À côté de Ferdinand et Isabelle, je regrette que l’on n’ait pas élevé au grand capitaine Gonzalve de Cordoue un mausolée digne de lui. Car sa gloire n’a pas été surfaite, et l’Espagne a droit d’être fière de son héros. Aussi suis-je attristé de ne pas le voir dormant son dernier sommeil aux côtés des souverains qu’il a faits si grands. Sa tombe est à peine visible à l’église de saint Jérôme, où repose le grand homme. C’est une simple dalle de marbre, dans le pavé, avec une inscription fort simple, dont les derniers mots signifient que sa gloire n’est pas ensevelie avec lui.

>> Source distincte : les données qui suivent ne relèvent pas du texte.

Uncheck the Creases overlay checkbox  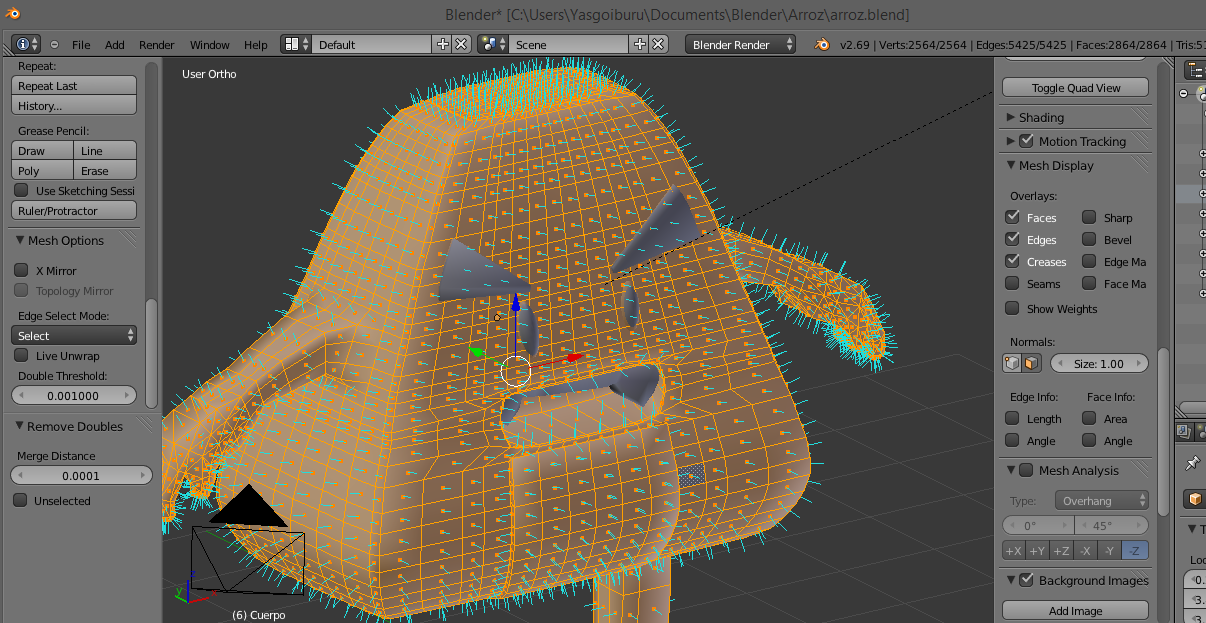1013,261
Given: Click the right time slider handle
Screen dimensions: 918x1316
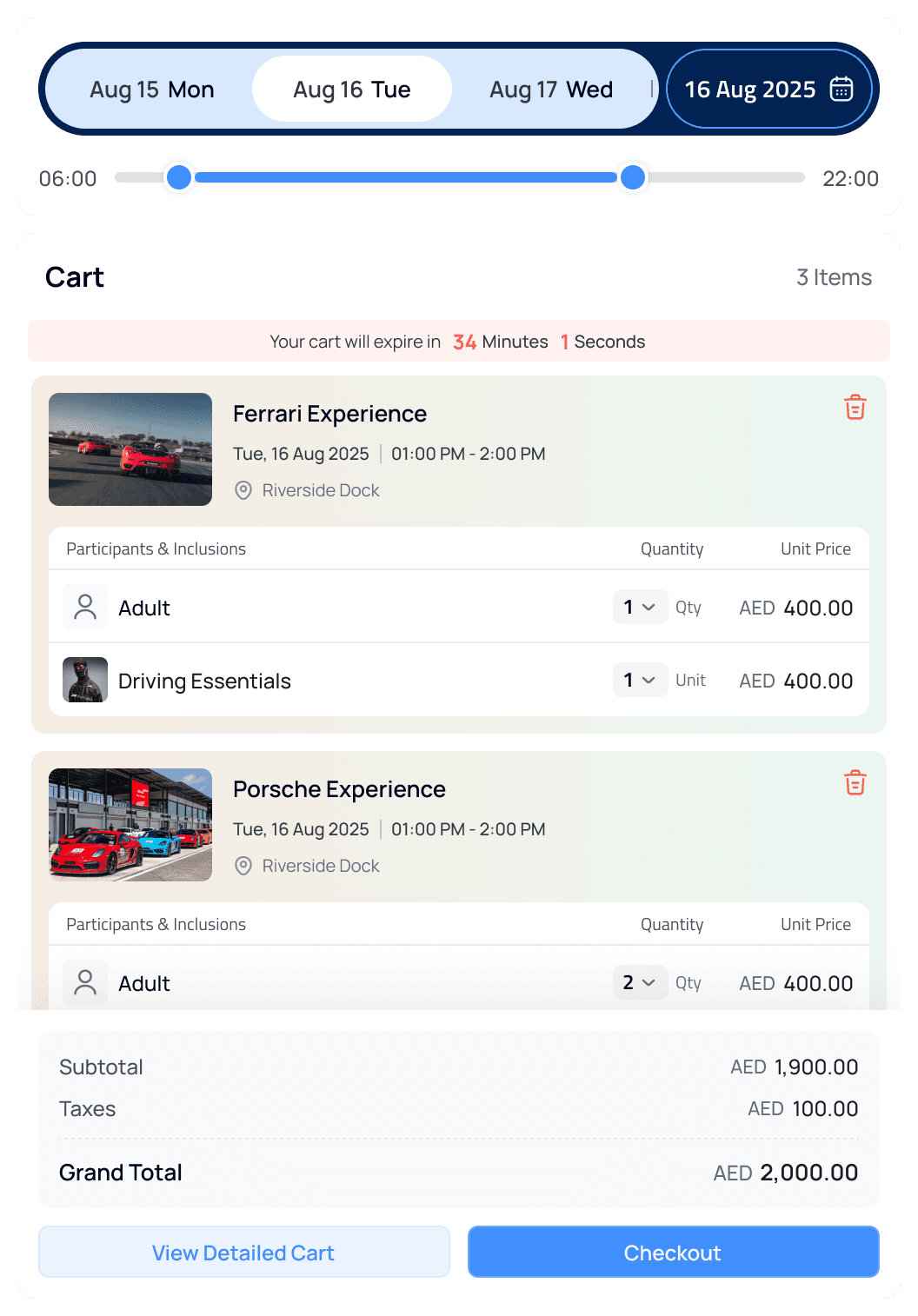Looking at the screenshot, I should point(633,177).
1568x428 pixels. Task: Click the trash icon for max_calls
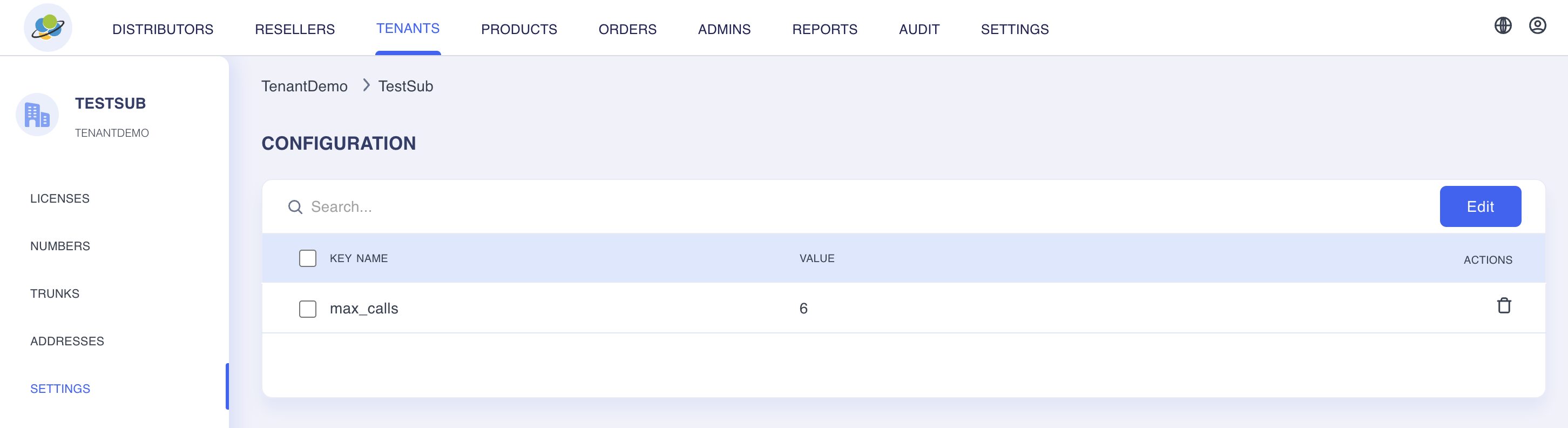click(x=1504, y=306)
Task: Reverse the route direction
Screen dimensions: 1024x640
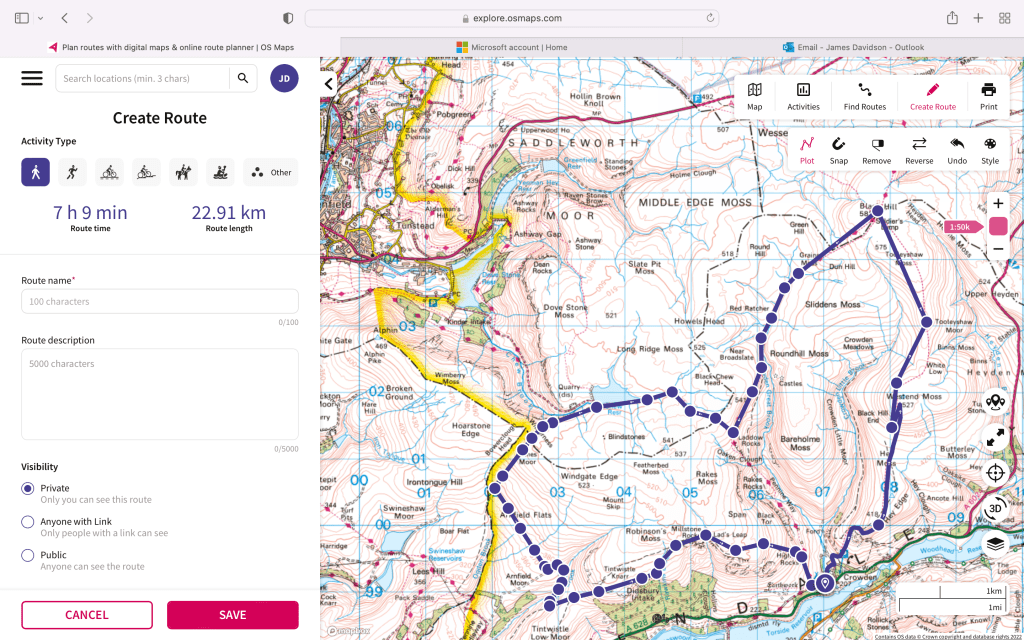Action: coord(919,150)
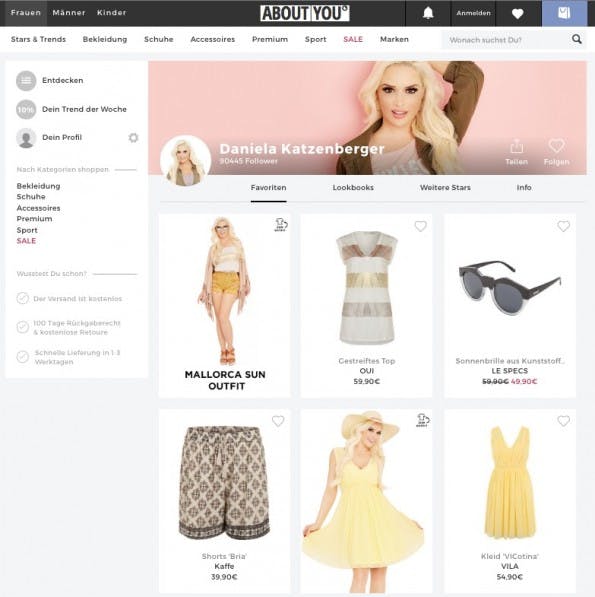Click the Wonach suchst Du search field
This screenshot has width=595, height=597.
pos(506,40)

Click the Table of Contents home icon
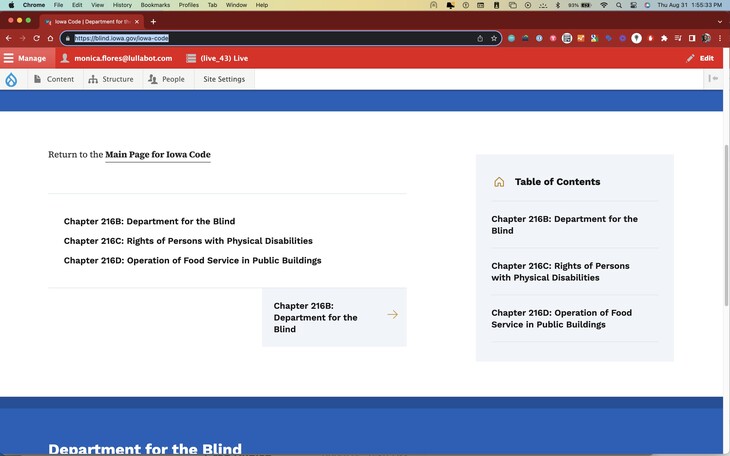[499, 182]
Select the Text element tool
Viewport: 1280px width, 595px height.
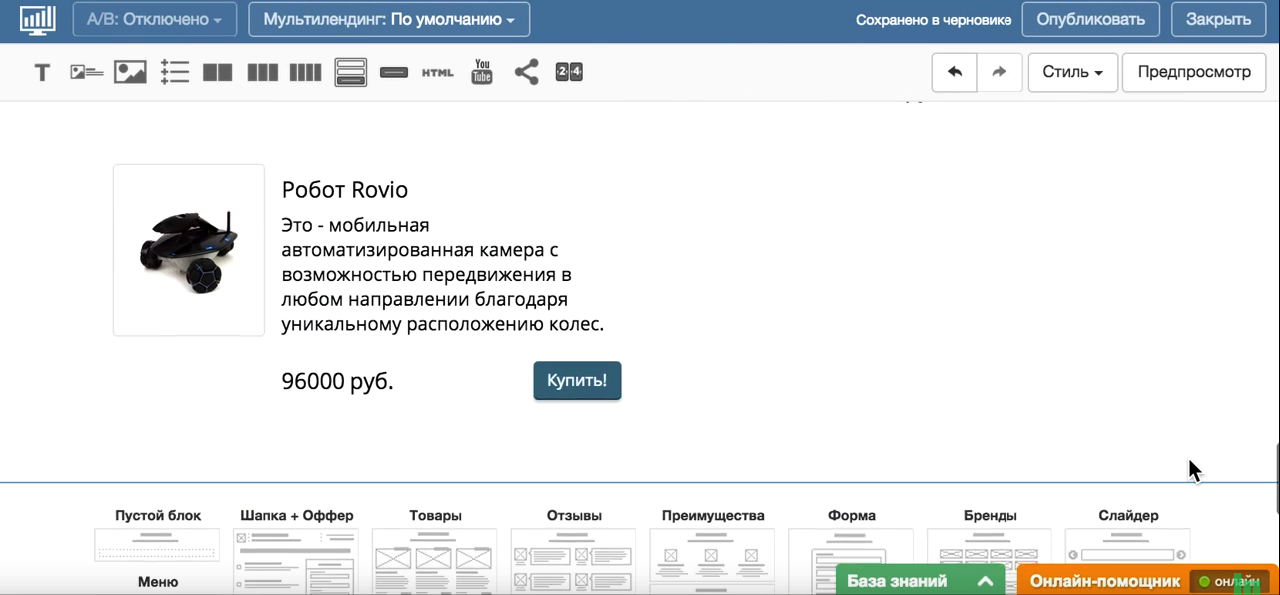coord(42,72)
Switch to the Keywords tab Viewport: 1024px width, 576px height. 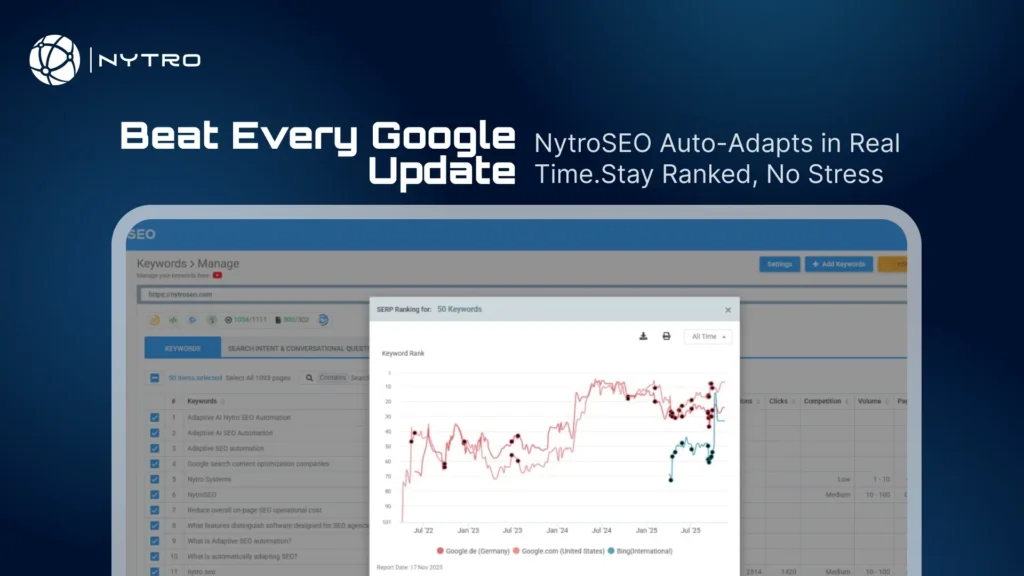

Mais on montre dans la sacristie de la cathédrale un document d’une rare originalité et du plus touchant intérêt pour ceux qui admirent Gonzalve de Cordoue. C’est une copie des comptes que le grand capitaine rendit au roi, à sa demande, après toutes ses victoires et ses conquêtes.

Les trésoriers du royaume de Naples, à l’esprit mesquin et terre-à-terre, avaient réussi à convaincre le roi que l’illustre général devait rendre compte des sommes énormes, qui lui avaient été avancées pour les frais de la guerre.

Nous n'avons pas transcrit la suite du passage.